An Aminopyridine Bearing Pillar[5]arene-Based QCM Sensor for Chemical Sensing Applications: Design, Experimental Characterization, Data Modeling, and Prediction


AÇIKBAŞ Y., Kursunlu A. N., Ozmen M., Capan R., Erdogan M., KÜÇÜKYILDIZ G.

IEEE Sensors Journal, cilt.20, sa.24, ss.14732-14739, 2020 (SCI-Expanded) identifier

  • Yayın Türü: Makale / Tam Makale
  • Cilt numarası: 20 Sayı: 24
  • Basım Tarihi: 2020
  • Doi Numarası: 10.1109/jsen.2020.3011212
  • Dergi Adı: IEEE Sensors Journal
  • Derginin Tarandığı İndeksler: Science Citation Index Expanded (SCI-EXPANDED), Scopus, Aerospace Database, Communication Abstracts, Compendex, INSPEC, Metadex, Civil Engineering Abstracts
  • Sayfa Sayıları: ss.14732-14739
  • Anahtar Kelimeler: Aminopyridine Bearing Pillar[5]arene, diffusion, Langmuir-Blodgett thin film, neural networks, quartz crystal microbalance, vapor sensing
  • Uşak Üniversitesi Adresli: Evet

Özet

This study presented that deca pyridin-2-amine bearing Pillar[5]arene (P5-PA) was designed in an appropriate cavity, which acts a part significant role in host-guest interactions of the macrocyclic molecules. P5-PA monolayer was deposited onto suitable substrates as an active layer by using Langmuir-Blodgett (LB) coating technique to examine its vapor sensing capabilities against vapor of some aliphatic hydrocarbons through Quartz Crystal Microbalance (QCM) technique. The kinetic vapor studies were occurred by exposing the P5-PA/LB thin film to different percentage of organic VOCs vapors such as dichloromethane, chloroform and carbon tetrachloride in air-VOCs mixture. The early-time Fick's diffusion law was handled to extract the diffusion coefficients by utilizing QCM data depending real time. It is observed that there were two different regions with two slopes indicating that one belongs to slow surface diffusion and another fast for bulk diffusion into LB thin film. The collected experimental data with 1 Hz sampling frequency was modelled with deep learning models (NARNET and LSTM) which could get satisfactory results on small datasets.

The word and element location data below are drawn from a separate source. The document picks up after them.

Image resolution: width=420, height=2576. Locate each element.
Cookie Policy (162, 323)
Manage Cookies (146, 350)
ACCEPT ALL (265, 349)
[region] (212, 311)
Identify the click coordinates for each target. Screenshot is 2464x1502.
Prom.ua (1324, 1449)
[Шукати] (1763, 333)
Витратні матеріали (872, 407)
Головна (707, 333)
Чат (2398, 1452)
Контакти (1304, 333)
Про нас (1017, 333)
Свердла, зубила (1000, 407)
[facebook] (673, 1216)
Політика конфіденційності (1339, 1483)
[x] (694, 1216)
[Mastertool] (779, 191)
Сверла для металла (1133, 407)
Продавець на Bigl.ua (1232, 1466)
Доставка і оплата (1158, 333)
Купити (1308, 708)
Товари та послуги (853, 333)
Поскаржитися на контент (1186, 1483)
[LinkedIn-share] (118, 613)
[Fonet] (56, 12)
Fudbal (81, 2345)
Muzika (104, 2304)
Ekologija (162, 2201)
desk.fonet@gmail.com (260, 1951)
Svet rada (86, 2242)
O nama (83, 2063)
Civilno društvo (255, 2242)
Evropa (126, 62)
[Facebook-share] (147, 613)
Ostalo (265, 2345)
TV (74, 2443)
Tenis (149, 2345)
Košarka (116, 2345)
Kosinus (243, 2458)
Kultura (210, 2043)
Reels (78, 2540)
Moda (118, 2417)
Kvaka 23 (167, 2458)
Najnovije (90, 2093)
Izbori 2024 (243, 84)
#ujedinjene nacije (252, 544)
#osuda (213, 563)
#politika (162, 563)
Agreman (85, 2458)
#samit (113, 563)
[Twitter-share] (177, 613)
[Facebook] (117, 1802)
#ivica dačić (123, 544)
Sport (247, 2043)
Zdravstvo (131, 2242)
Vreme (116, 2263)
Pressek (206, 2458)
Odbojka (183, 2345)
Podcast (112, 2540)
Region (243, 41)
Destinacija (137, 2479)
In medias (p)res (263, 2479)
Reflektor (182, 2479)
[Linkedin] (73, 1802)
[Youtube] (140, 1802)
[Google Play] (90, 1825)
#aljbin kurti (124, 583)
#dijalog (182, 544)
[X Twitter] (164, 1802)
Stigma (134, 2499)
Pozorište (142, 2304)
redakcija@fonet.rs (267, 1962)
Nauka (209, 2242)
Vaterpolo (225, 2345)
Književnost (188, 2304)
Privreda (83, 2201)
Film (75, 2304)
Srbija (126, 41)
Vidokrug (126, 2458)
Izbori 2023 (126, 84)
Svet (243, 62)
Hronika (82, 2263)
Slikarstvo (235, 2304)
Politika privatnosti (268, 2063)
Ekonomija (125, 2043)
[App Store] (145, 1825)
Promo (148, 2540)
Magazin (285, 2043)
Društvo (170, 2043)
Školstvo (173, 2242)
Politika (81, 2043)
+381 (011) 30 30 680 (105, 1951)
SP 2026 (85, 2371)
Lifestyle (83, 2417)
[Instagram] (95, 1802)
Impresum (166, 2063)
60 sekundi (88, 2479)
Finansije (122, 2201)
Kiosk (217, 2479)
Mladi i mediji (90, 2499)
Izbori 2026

The models were trained with 83% samples of data; the remaining 17% data is used to evaluate the developed models prediction performance. The predicted values of models were compared with the original (measured) data in the results section. It is observed from the results; the developed deep learning models have higher than 0.98 correlation coefficient for each vapor, which is satisfactory for prediction applications.